*** MATERIAL FOR THIS EXERCISE ***

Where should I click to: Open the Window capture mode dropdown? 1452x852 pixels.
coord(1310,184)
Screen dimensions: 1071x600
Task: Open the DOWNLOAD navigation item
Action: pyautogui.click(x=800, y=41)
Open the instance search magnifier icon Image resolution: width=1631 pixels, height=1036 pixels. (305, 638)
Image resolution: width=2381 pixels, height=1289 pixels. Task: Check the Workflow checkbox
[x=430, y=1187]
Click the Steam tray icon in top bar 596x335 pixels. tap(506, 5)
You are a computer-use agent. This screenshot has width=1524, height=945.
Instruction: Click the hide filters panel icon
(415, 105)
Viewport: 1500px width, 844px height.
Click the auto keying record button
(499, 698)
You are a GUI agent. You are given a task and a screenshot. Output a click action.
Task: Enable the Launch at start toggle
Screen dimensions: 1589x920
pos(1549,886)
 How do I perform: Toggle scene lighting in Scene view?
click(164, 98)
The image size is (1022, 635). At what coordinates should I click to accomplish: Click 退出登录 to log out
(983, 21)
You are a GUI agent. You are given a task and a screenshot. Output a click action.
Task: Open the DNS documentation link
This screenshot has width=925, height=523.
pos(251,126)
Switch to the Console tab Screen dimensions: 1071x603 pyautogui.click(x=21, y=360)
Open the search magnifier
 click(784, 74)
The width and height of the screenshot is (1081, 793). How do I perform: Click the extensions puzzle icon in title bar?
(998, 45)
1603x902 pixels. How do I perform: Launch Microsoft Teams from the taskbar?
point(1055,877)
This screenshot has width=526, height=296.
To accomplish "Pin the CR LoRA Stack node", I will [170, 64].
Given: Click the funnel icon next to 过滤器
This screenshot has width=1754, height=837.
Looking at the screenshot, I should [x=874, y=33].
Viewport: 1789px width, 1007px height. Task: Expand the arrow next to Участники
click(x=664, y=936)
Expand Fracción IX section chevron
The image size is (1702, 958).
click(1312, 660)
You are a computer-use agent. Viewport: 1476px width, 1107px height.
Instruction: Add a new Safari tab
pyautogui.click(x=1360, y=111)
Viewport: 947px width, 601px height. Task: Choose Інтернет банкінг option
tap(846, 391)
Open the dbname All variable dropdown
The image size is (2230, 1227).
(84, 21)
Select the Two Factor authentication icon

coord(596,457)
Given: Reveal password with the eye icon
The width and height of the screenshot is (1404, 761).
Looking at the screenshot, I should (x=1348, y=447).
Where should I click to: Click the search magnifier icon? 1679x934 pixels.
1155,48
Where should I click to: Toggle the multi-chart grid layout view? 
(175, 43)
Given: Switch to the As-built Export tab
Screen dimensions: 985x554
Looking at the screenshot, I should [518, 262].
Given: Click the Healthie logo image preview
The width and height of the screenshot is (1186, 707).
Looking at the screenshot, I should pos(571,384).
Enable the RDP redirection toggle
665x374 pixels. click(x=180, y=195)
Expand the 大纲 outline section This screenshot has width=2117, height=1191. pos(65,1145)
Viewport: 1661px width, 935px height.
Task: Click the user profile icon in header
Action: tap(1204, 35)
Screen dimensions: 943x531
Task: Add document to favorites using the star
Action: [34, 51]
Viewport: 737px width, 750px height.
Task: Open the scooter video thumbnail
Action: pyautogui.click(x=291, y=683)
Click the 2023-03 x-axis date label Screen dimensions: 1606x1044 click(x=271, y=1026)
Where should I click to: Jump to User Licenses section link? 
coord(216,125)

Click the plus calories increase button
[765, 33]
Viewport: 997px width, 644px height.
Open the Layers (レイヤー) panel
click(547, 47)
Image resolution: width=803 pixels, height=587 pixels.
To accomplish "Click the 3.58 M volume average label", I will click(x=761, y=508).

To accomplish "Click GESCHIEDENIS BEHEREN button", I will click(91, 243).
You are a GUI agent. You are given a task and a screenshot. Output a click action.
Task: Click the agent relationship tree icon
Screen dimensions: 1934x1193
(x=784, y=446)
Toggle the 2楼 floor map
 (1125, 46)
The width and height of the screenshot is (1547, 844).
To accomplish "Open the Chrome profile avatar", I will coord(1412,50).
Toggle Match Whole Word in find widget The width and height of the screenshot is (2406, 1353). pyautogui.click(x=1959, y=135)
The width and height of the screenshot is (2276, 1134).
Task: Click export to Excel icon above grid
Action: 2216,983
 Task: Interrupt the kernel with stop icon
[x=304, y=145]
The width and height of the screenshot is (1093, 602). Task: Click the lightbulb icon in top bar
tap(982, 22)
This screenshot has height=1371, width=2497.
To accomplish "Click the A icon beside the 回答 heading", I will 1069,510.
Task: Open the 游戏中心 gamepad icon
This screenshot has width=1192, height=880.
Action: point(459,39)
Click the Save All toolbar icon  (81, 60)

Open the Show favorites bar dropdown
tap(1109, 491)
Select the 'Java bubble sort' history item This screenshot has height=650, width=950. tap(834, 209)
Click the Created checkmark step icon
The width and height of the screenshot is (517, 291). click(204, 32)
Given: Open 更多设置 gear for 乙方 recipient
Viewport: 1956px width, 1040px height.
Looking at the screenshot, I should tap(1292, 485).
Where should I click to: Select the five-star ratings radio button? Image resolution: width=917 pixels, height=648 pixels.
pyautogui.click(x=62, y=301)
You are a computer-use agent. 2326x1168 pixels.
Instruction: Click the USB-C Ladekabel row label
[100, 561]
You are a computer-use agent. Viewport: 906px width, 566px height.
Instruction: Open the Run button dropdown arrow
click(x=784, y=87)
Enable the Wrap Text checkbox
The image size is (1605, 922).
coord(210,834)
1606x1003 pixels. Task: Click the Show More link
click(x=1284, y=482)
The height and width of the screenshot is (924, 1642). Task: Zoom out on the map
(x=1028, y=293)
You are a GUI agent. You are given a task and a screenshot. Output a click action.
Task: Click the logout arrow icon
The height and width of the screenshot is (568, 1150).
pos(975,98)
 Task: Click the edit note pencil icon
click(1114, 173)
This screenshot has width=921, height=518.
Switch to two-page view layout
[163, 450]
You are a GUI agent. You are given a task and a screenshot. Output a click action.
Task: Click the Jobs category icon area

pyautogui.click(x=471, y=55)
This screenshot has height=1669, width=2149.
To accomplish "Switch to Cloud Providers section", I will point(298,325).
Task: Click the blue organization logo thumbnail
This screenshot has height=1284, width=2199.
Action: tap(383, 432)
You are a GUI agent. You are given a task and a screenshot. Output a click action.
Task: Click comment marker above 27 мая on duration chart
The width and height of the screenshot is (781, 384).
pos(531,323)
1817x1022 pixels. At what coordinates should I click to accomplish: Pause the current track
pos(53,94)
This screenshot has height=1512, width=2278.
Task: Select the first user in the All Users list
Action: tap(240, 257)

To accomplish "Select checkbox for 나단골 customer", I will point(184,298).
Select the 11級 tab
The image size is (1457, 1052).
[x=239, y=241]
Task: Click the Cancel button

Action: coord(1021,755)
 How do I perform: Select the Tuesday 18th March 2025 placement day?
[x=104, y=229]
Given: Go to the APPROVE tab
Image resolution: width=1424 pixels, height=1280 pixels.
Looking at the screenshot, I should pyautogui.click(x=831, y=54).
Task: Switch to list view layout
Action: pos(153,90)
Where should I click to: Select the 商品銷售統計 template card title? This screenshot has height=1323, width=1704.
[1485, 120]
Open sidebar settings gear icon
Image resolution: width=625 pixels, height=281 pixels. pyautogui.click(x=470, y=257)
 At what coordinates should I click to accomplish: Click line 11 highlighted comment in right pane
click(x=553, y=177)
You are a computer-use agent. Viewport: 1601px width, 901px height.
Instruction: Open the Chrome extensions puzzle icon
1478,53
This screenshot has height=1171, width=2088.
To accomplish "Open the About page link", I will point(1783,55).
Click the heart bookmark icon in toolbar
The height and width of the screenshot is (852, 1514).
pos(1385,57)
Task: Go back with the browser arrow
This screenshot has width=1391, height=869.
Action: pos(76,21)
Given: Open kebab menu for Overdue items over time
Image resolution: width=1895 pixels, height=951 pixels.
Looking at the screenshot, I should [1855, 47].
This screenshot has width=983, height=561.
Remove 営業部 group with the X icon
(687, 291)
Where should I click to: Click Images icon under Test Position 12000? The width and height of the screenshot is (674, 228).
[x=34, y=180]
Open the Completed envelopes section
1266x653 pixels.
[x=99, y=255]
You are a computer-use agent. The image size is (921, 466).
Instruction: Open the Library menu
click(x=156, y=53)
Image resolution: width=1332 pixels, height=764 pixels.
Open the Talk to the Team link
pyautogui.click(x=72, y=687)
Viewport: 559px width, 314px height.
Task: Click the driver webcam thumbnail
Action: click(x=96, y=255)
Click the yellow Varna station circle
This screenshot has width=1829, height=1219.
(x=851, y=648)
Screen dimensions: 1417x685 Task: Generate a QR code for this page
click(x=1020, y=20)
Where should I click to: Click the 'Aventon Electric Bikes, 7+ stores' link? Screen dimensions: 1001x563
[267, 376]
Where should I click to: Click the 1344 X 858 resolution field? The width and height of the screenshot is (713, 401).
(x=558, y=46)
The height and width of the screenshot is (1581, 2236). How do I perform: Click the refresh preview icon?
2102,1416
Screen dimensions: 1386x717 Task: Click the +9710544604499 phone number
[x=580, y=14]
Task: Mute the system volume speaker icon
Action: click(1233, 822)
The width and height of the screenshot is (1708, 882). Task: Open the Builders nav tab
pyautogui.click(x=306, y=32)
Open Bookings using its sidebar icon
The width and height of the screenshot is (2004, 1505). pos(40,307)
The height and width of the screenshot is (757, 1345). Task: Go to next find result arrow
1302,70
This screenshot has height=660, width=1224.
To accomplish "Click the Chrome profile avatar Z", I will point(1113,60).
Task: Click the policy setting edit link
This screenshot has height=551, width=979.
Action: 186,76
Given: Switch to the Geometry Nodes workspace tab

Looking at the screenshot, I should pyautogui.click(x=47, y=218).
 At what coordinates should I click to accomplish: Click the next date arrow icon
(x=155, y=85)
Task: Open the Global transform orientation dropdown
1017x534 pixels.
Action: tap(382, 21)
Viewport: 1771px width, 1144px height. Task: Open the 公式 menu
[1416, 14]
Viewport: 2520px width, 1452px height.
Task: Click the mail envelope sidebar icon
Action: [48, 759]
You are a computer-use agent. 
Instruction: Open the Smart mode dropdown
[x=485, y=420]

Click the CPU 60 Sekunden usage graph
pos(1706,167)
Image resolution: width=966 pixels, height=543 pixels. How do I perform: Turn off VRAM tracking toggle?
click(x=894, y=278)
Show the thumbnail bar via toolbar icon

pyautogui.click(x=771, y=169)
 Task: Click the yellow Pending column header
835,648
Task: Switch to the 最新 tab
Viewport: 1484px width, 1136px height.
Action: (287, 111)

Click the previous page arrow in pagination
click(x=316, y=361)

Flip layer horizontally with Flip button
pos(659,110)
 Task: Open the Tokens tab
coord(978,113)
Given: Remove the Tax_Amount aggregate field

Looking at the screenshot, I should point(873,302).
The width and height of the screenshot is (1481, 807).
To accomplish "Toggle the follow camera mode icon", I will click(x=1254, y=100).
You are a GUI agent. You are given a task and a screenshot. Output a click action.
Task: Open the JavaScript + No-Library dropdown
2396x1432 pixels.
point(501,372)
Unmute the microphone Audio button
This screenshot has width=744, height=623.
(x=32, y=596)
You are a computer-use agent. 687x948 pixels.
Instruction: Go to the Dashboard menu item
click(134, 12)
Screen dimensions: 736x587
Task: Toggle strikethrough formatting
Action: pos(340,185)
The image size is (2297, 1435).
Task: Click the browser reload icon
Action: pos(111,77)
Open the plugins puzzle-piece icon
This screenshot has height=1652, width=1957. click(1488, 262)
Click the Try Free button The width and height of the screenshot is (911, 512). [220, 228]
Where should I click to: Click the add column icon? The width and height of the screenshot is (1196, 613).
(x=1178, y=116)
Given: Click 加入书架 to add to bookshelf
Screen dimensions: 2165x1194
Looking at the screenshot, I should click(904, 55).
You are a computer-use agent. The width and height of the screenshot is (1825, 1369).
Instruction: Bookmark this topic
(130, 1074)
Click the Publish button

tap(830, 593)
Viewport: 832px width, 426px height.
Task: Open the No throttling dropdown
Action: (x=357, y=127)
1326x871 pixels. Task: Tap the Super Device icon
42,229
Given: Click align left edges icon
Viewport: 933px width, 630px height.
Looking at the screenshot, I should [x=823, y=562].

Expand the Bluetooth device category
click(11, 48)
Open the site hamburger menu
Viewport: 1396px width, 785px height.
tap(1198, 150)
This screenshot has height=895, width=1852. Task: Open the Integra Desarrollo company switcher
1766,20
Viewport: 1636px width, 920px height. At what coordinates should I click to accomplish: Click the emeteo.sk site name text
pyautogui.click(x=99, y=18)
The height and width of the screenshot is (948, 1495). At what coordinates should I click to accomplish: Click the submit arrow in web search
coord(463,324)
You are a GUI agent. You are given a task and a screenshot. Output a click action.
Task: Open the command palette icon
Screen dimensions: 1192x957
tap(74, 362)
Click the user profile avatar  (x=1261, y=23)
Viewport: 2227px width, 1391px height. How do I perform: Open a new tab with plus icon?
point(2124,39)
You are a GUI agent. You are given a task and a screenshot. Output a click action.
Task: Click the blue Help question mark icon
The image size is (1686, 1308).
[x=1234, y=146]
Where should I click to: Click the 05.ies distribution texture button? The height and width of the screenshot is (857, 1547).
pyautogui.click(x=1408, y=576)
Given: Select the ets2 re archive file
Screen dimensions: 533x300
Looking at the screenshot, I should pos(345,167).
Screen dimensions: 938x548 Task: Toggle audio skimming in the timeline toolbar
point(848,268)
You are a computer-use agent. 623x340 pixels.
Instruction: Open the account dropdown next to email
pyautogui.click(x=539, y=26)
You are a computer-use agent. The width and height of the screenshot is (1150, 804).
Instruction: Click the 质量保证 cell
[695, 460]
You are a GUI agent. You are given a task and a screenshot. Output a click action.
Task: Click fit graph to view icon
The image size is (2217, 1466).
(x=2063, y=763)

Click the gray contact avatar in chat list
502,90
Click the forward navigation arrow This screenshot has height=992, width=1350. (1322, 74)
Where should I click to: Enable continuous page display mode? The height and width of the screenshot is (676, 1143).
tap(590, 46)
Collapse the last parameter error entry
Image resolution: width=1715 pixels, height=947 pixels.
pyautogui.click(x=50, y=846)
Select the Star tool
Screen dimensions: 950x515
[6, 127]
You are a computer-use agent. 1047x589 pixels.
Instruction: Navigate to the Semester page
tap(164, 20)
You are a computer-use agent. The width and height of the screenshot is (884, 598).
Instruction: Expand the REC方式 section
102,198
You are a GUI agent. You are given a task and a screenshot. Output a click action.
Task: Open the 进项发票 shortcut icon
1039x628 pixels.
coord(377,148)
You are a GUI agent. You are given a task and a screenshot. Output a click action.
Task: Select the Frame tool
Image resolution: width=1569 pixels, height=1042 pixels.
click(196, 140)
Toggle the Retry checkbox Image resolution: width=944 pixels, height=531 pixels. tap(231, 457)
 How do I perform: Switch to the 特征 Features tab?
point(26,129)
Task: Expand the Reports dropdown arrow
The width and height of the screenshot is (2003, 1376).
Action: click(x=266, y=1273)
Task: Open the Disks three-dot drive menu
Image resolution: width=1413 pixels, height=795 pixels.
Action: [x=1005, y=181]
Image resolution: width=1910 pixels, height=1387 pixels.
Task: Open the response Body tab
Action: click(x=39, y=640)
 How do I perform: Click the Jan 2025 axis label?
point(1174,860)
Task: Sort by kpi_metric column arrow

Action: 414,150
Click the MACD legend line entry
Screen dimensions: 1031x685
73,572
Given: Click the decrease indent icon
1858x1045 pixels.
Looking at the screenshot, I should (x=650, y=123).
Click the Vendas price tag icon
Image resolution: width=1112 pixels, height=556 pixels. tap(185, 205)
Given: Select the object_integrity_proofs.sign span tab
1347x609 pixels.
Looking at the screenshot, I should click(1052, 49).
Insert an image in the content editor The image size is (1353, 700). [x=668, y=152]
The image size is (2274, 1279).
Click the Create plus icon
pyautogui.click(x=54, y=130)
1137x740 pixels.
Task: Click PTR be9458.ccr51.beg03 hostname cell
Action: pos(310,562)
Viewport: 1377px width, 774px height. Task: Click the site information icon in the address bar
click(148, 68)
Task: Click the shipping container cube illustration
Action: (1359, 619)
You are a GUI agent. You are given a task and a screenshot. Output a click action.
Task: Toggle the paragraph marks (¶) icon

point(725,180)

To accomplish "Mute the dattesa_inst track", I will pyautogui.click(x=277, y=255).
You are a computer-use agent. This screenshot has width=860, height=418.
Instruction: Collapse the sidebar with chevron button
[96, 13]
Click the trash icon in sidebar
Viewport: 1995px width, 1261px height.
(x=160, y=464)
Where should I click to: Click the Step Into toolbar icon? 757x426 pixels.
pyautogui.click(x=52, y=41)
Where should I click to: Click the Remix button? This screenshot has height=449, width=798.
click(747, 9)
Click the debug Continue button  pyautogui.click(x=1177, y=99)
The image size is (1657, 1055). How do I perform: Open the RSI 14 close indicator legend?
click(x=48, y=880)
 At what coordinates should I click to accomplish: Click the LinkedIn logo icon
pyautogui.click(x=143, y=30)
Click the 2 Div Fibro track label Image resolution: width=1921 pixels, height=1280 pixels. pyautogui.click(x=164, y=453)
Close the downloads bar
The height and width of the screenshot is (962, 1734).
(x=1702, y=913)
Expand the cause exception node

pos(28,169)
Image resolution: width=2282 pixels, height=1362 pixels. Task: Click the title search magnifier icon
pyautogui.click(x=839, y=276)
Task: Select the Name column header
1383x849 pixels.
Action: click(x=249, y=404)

*** End of MATERIAL FOR THIS EXERCISE ***

#### [PROBLEM TO SOLVE]
Retrieve every line above holding the word "will".

#### [FINAL ANSWER]
To accomplish "Pin the CR LoRA Stack node", I will [170, 64].
To accomplish "Click the 3.58 M volume average label", I will click(x=761, y=508).
To accomplish "Click GESCHIEDENIS BEHEREN button", I will click(91, 243).
To accomplish "Open the Chrome profile avatar", I will coord(1412,50).
To accomplish "Click the A icon beside the 回答 heading", I will 1069,510.
To accomplish "Switch to Cloud Providers section", I will point(298,325).
To accomplish "Select checkbox for 나단골 customer", I will point(184,298).
To accomplish "Open the About page link", I will point(1783,55).
To accomplish "Click the Chrome profile avatar Z", I will point(1113,60).
To accomplish "Toggle the follow camera mode icon", I will click(x=1254, y=100).
To accomplish "Mute the dattesa_inst track", I will pyautogui.click(x=277, y=255).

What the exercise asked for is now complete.